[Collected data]
*-*-*

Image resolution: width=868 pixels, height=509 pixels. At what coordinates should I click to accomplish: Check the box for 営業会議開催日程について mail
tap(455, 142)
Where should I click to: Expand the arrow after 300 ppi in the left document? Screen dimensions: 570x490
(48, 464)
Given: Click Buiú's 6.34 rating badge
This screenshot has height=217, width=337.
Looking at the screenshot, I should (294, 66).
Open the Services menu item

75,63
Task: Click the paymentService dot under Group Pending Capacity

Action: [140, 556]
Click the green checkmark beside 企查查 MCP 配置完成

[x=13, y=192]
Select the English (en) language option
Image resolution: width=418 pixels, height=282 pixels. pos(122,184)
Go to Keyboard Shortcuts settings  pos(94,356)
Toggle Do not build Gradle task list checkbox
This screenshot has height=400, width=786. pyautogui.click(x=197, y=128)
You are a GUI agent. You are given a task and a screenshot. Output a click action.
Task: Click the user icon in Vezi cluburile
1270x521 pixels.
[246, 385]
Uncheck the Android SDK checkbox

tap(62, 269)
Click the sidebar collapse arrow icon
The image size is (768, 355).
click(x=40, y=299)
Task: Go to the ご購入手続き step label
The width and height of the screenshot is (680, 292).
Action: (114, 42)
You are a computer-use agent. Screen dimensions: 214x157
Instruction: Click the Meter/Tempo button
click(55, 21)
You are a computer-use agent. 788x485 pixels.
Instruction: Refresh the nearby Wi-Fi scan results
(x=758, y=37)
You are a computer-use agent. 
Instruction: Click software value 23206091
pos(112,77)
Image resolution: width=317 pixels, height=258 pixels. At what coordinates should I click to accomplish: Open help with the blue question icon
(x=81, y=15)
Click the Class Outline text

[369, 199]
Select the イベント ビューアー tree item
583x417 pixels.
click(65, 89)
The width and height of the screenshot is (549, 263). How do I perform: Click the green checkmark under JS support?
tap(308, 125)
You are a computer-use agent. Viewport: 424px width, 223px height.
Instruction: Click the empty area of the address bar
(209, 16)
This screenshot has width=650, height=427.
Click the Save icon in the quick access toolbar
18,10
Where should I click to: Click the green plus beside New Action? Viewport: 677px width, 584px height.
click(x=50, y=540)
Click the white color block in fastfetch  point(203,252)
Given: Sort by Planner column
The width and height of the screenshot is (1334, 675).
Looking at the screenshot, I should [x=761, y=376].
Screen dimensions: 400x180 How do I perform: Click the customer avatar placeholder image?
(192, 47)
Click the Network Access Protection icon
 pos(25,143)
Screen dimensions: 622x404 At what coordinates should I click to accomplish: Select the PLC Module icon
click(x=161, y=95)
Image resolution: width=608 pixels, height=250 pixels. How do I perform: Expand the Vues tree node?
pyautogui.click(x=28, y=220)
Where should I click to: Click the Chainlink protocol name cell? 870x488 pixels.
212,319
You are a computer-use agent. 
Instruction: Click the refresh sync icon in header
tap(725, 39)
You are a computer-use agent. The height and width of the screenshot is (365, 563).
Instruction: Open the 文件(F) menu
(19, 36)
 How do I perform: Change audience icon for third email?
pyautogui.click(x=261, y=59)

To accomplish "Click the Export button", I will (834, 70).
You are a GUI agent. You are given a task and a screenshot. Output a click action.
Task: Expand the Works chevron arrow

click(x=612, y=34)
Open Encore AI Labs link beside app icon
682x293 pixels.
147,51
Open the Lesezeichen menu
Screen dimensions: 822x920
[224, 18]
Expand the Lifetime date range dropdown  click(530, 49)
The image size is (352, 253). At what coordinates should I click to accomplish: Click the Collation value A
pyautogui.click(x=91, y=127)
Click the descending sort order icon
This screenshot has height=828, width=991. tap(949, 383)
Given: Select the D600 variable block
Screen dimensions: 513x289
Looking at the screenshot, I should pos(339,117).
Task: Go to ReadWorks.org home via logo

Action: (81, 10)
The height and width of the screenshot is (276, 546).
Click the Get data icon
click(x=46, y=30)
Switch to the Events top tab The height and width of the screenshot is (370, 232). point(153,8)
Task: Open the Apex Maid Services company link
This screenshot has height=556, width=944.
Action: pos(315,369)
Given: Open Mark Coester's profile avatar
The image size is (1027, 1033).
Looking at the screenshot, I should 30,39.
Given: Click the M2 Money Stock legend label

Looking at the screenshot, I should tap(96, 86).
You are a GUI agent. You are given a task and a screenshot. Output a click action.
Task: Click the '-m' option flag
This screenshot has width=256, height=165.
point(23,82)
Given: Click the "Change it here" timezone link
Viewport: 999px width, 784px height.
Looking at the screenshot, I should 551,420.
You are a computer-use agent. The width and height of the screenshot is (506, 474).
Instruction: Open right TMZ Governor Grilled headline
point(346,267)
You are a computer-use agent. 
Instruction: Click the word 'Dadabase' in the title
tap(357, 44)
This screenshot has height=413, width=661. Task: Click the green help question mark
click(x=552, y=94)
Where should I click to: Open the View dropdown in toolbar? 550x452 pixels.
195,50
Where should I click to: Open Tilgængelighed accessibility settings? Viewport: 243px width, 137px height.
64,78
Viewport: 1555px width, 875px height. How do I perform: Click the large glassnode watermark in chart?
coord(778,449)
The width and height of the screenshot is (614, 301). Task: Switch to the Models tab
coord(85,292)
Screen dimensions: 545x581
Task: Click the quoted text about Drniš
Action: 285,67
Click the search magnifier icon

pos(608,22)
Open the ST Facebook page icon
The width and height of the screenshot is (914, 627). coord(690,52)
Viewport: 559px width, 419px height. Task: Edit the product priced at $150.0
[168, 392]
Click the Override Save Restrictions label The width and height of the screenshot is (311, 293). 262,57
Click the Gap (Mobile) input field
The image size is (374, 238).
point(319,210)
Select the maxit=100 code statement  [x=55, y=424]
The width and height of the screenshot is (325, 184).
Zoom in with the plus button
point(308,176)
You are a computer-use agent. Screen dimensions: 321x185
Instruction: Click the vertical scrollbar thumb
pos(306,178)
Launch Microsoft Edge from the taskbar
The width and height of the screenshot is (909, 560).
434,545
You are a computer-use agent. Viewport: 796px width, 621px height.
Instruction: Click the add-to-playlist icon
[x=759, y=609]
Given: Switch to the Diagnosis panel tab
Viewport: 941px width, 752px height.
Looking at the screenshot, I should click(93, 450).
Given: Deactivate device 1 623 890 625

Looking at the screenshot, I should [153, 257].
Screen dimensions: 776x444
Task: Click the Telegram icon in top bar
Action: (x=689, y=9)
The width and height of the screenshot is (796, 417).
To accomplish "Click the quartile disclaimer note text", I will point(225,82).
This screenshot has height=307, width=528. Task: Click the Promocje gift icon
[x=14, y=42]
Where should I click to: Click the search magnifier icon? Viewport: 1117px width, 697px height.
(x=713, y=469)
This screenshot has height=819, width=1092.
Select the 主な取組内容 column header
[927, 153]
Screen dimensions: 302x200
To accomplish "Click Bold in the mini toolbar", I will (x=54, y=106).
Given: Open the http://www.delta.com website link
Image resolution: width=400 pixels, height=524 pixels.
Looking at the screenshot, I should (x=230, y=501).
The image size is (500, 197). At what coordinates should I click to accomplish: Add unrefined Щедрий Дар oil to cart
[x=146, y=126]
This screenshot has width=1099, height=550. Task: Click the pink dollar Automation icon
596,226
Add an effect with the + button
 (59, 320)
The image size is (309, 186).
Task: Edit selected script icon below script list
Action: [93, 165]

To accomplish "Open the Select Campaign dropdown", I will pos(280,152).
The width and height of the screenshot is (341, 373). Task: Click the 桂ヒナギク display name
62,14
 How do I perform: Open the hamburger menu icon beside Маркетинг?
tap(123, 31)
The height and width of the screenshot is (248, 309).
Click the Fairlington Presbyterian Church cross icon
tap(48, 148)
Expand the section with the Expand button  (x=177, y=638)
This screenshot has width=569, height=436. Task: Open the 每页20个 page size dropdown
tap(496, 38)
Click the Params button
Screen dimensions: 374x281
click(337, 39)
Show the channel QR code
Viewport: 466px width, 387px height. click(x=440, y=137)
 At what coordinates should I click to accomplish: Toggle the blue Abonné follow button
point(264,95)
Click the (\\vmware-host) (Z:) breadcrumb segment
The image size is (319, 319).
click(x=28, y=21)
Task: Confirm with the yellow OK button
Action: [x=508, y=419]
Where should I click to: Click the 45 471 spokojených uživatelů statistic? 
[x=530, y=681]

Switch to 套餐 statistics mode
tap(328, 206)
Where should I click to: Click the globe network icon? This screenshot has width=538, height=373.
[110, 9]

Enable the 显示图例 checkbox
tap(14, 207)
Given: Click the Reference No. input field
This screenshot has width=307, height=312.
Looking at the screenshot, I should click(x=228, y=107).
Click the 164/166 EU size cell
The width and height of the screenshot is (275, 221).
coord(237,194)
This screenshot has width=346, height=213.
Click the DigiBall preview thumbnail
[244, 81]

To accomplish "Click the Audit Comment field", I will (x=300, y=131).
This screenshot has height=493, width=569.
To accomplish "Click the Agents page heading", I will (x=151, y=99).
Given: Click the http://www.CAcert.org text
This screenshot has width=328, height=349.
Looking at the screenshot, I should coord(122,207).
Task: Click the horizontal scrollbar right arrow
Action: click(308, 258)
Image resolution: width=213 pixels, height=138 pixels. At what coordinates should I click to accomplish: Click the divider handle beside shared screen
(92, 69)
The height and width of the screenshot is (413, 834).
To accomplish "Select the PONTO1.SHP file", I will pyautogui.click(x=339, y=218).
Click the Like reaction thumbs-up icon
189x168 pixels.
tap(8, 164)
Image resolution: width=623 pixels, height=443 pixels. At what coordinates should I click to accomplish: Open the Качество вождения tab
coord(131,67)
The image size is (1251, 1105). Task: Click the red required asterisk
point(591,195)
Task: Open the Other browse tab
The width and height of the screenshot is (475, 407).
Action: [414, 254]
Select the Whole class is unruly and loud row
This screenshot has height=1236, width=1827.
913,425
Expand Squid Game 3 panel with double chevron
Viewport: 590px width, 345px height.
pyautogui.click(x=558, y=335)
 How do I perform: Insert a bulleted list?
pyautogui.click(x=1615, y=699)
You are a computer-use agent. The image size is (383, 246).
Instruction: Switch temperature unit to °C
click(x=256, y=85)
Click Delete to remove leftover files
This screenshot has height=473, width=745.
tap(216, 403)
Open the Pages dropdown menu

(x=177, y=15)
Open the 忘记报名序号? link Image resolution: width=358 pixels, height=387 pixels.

*-*-*

Description of the task → Only the lines from the one containing "How do I perform: Insert a bulleted list?" to the end of the records should be repeated, exactly as they appear.

Task response →
 How do I perform: Insert a bulleted list?
pyautogui.click(x=1615, y=699)
You are a computer-use agent. The image size is (383, 246).
Instruction: Switch temperature unit to °C
click(x=256, y=85)
Click Delete to remove leftover files
This screenshot has height=473, width=745.
tap(216, 403)
Open the Pages dropdown menu

(x=177, y=15)
Open the 忘记报名序号? link Image resolution: width=358 pixels, height=387 pixels.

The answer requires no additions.